Drei Erdlinge geraten durch Zufall auf ein außerirdisches Raumschiff und haben viele absurde Widrigkeiten zu überstehen, bevor sie die Erde wieder betreten können (nicht, um für immer dort zu bleiben). Auch Sex kommt dabei nicht zu kurz. – So in etwa ließe sich der Inhalt von „Raumschiff Titanic“ zusammenfassen. Für ein Buch, das mit Douglas Adams' Namen werben kann, wirkt es bemerkenswert fremd, um nicht zu sagen platt.

Adams hatte die Geschichte in seinem „Das Leben, das Universum... und der ganze Rest“ bereits in wenigen Nebensätzen angedeutet und mehr als 10 Jahre später endlich der Idee nachgegeben, ein selbständiges Werk daraus zu machen. Ursprünglich sollte es jedoch kein Buch, sondern ein Abenteuer-Computerspiel werden.

Der Verlag dämpfte seinen Enthusiasmus. Entweder sollten Spiel und Buch gleichzeitig erscheinen (um den Verkauf des Buches zu gewährleisten) – oder man müsse auf das Spiel verzichten. Für Adams und seine Firma The Digital Village, die bereits mit der Entwicklung des Programms begonnen hatte, kam der Verzicht nicht in Frage: Der Autor wußte zunächst keinen Rat.
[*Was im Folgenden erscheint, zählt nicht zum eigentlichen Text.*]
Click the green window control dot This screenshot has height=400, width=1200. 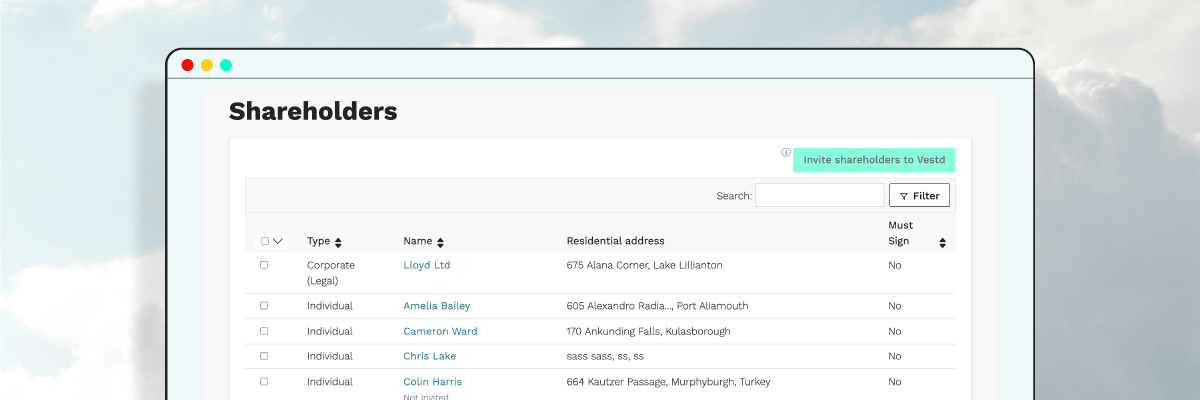click(x=226, y=65)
Beides gleichzeitig fertigzustellen, erwies sich als unmöglich.

Eher versehentlich kam Terry Jones zur Hilfe. Adams hatte den Monty-Python-Komiker schon früher in einschlägigen Kneipen getroffen. Als Jones spontan The Digital Village besuchte, war er von der Idee des Spiels begeistert und bot seine Mithilfe an (die Sache hatte etwas mit einem Papagei zu tun, aber wie so vieles bei Douglas Adams bleibt auch das etwas undurchsichtig). Man einigte sich darauf, daß Jones das Buch nach der Vorgabe von Adams schreiben sollte. Was den seltsamen Stil von „Raumschiff Titanic“ erklärt: Leider bedient sich Jones in vielerlei Hinsicht an „Per Anhalter durch die Galaxis“ und versucht auch sonst zu stark, den Stil von Douglas Adams zu kopieren – was er als Mitglied der berühmt-berüchtigtsten britischen Komikergruppe keineswegs nötig gehabt haben sollte.
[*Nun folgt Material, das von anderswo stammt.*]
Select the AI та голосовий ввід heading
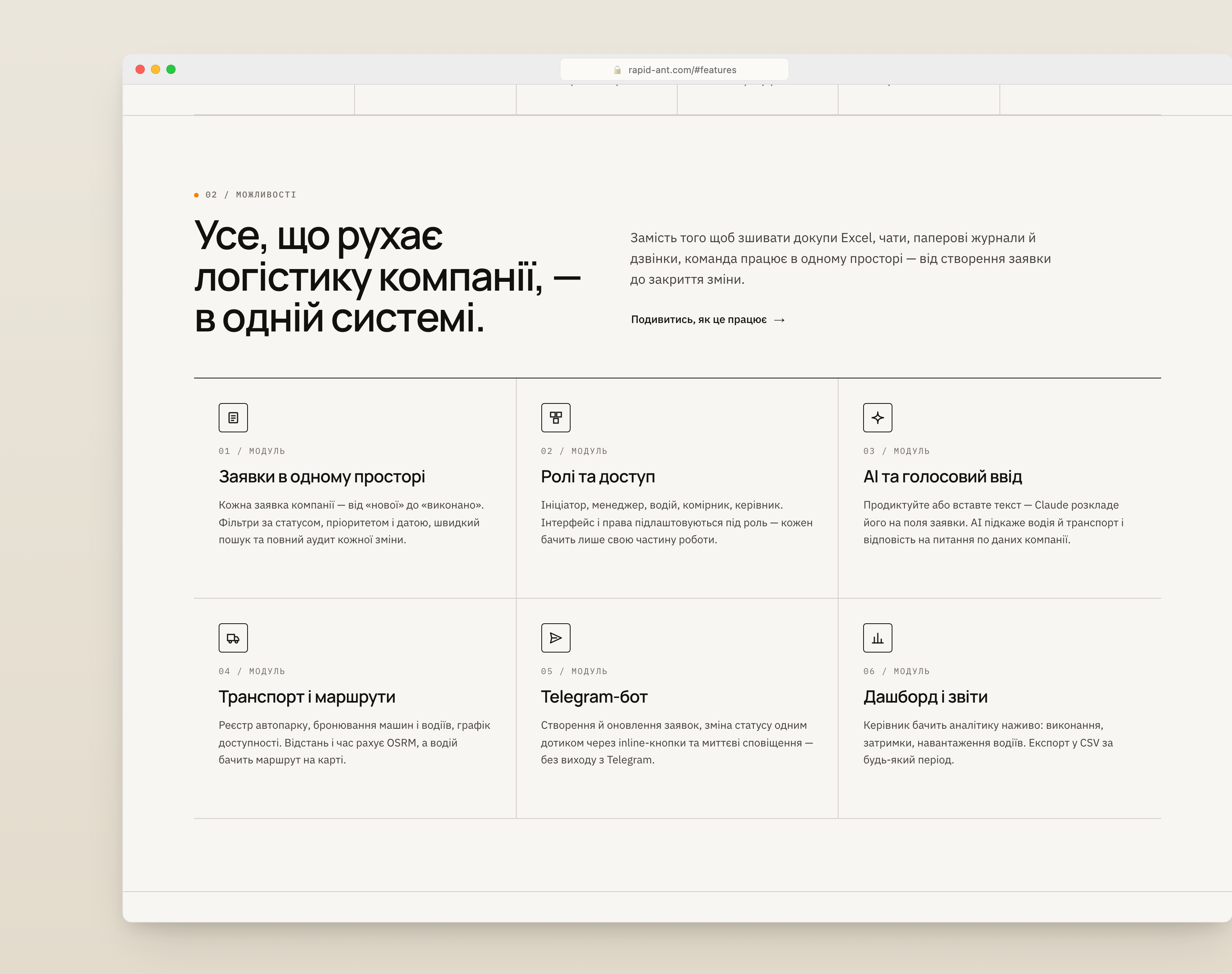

Irreführend ist, daß der Name Douglas Adams groß und an erster Stelle auf dem Titel prangt, obwohl lediglich die Idee von ihm stammt. Hätte sich ein Buch nur mit dem Namen „Terry Jones“ so viel schlechter verkauft oder wäre es, wenn überhaupt wahrgenommen, als „banal“ verrissen worden?

Der Roman ist nicht einmal schlecht, aber echten Douglas-Adams-Fans wird er einfach fremd erscheinen. Trotzdem gehört er neben die anderen Bücher ins Regal: Es ist das letzte, das Douglas Adams' Namen tragen darf. Im Mai diesen Jahres starb der unbestrittene „Meister der modernen Science Fiction“ in einem kalifornischen Fitneßstudio an einem Herzanfall – mit nur 49 Jahren.